Introduction to Christopher Tye

Intro

Hello everyone! My name is Christopher Tye and I’m a computer science major with a minor in gaming. Don’t let the name fool you, my minor doesn’t involve playing games at all, but instead focuses on design elements and many traditional fine arts focused ideas. I’m now in my 9th semester at the University of New Mexico and taking the final classes of my undergraduate and shared credit program.

Throughout my life, I often haven’t stimulated my creative learning, but have placed a greater focus on it as my degree has progressed and become even more math and theory based. My brain needs a break sometimes of course! I took this class because it presented an amazing opportunity to gain credits towards my masters while still developing my skills in design within my game development hobby. I’m looking most forward to combining my skills as a logical developer with my growing interest in the arts throughout this semester!

Computational Design Inspiration: Procedural Content in Video Games

As the video game industry has exponentially grown within the past few decades, so too has the demand for more and more content in those games. With such an intensive development cycle and tight budgets, it became apparent in time that manually designing every nook and cranny of these massive worlds would become immensely difficult, if not impossible. In response, developers in recent years have turned to procedural content generation as a tool to increase quality and quantity in one stroke. Procedural generation reaches into all aspects of development, from art to writing to world building, and though its still in its infancy, we’ve already seen how this practice can result in massive profits.

No example is more far spread or more recognizable than the most played game in the world, Minecraft. We’ll focus in on how the game generates and designs its world procedurally, and how computational design sprung a solo indie developer named Markus Persson into a realm otherwise untouchable by most.
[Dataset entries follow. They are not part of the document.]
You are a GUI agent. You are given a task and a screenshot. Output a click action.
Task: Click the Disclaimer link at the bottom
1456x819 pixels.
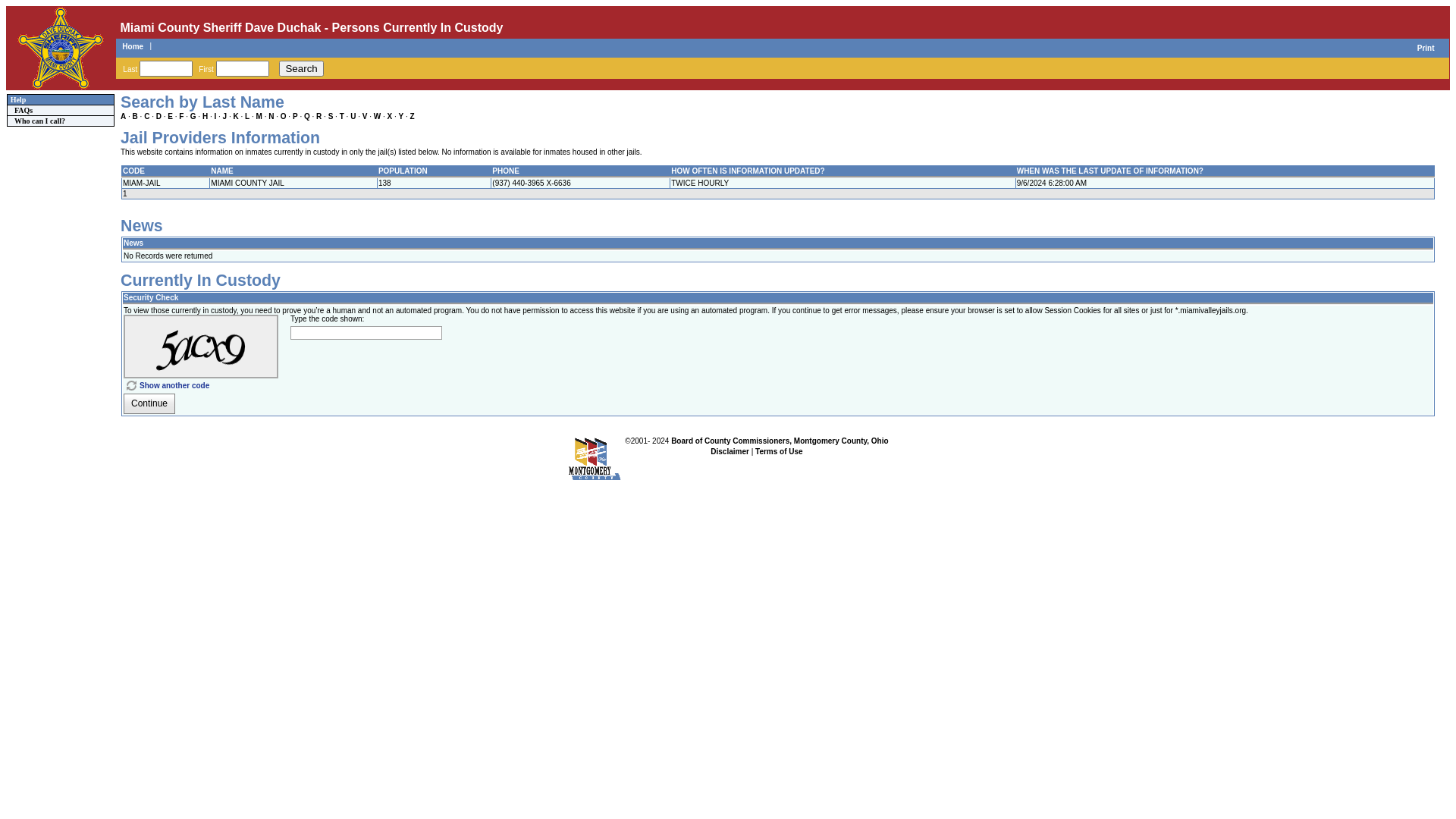coord(730,451)
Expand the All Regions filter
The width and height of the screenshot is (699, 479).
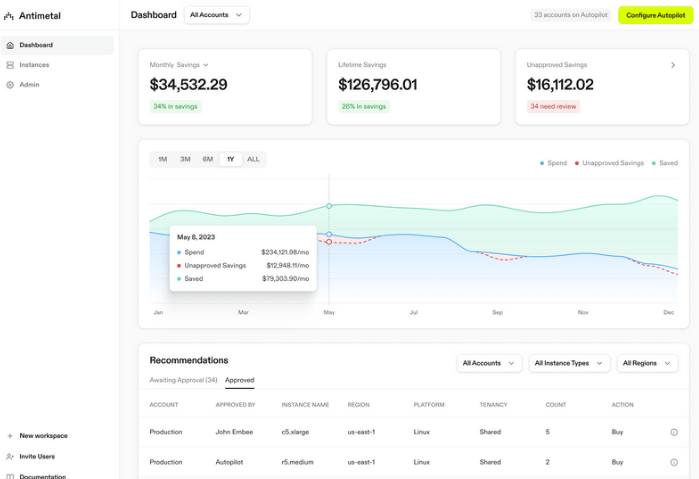(x=647, y=363)
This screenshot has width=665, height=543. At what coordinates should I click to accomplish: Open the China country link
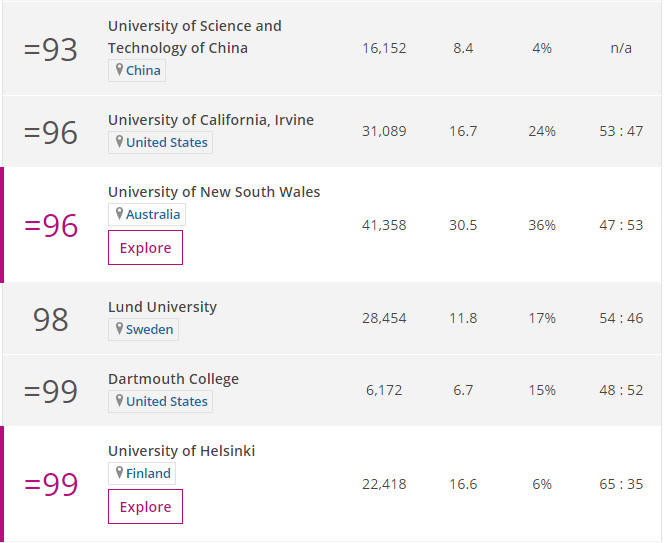(x=143, y=70)
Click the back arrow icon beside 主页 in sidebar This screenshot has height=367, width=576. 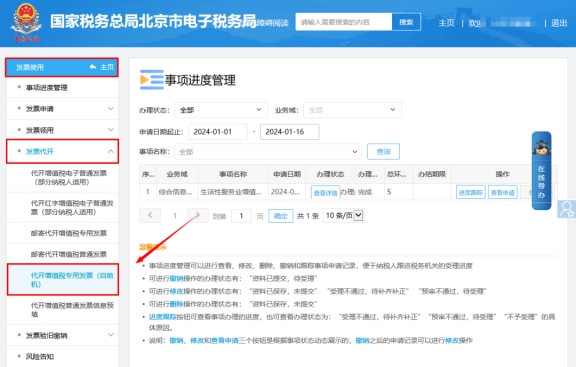pyautogui.click(x=93, y=67)
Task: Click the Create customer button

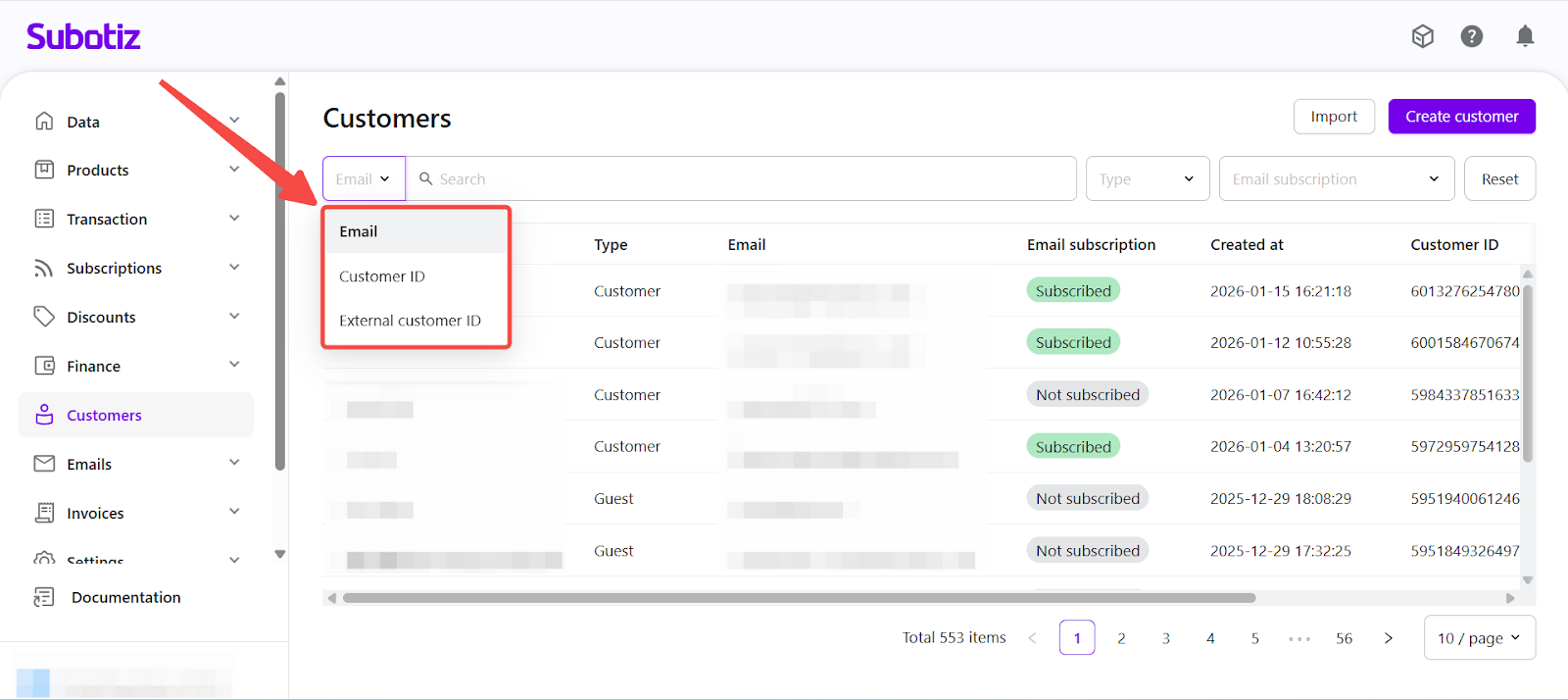Action: coord(1461,117)
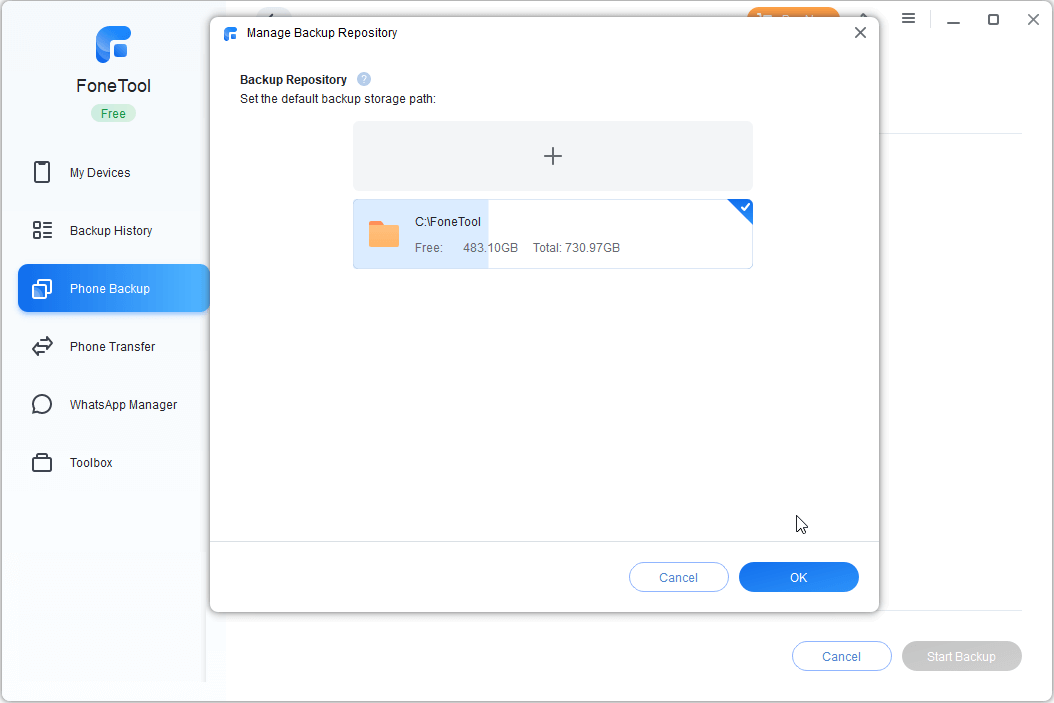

Unlike many video games, Minecraft didn’t have its developers design the game world by hand. There are almost no elements within the game that the developers designed specifically into the world. Instead, Markus decided to design an algorithm that “designs” the players world for them. Thanks to this, there are millions, perhaps billions of possible worlds that aren’t exactly like one another, making every players experience a new one. There are a multitude of methods used in order to make this generation feel good to the player, but the main one is called Perlin noise. Given a map of sorts, the algorithm takes the pseudo random values contained within to determine characteristics off the game world, such as height, biome or special structures.

I find this so compelling because we have seen through recent AI developments that large models can create compelling language bots that talk much like a normal human. So what then is stopping the building of a world design generative AI for a particular video game? This could accelerate turn around times and increase quality in other facets of such a comprehensive field as game development, if for nothing else than for first draft purposes. We’ve seen this already with Markus Persson, who on his own “built” infinite worlds that have resonated with millions of people around the globe, and resulted in millions of dollars for himself no doubt. The Minecraft video game is no longer controlled by Markus, but the foundation he laid down has been used and refined by the games new developers and other developers around the world.

With such a huge and spanning project, old development blogs have been lost to time or are difficult to find. Linked here is a blog describing more about Markus’ journey in developing Minecraft for those interested. I’m excited to get into this school semester with all of you and see all the wonderful projects we design. Nice to meet you!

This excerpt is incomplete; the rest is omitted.